Ce fait démontre combien les hommes de 37 avaient l’âme grande, les sentiments élevés.

M. Girouard écrivit au colonel Simpson, qui commandait au Côteau-du-Lac, qu’il était prêt à se livrer entre ses mains et à partir pour la prison, s’il promettait d’empêcher qu’il fût maltraité sur la route comme tant d’autres patriotes l’avaient été. Le colonel Simpson, heureux de mettre la main sur un pareil homme, qui lui faisait gagner si facilement les deux mille piastres offertes pour son arrestation, promit tout, et conduisit lui-même, le même jour, M. Girouard à la prison de Montréal.

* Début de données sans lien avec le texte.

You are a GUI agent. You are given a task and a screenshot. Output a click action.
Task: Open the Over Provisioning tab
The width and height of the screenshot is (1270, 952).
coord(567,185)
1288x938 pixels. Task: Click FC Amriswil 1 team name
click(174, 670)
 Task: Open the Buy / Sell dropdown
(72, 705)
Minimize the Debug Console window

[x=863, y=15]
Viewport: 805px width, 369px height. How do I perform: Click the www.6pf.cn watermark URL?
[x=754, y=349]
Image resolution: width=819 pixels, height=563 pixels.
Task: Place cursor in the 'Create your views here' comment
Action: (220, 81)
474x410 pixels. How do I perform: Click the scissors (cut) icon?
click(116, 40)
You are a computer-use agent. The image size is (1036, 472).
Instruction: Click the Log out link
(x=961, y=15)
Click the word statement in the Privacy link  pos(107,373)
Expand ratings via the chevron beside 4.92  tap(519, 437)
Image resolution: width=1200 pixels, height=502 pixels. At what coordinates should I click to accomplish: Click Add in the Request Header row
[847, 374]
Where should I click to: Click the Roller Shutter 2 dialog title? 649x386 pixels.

L’arrestation de M. Girouard fit beaucoup de bruit. Les journaux torys jubilèrent, et les patriotes le reçurent en prison avec attendrissement. On lui donna une cellule privée, et on ne lui permit pas de communiquer avec les autres prisonniers. Il fut cependant mieux traité que les autres ; il était mieux couché, avait plus d’air et d’espace ; sa nourriture, grâce à ses ressources personnelles et au dévouement de ses amis, fut toujours convenable. Il passait son temps à lire, à dessiner, à faire des calculs, à résoudre des problèmes scientifiques et surtout à dessiner au crayon les portraits de ses amis et de ses compagnons de prison.

Il envoyait ces portraits aux familles des pauvres prisonniers. Quel plaisir, quelle émotion quand on recevait le portrait d’un fils, d’un époux et d’un frère qu’on n’était pas sûr de revoir !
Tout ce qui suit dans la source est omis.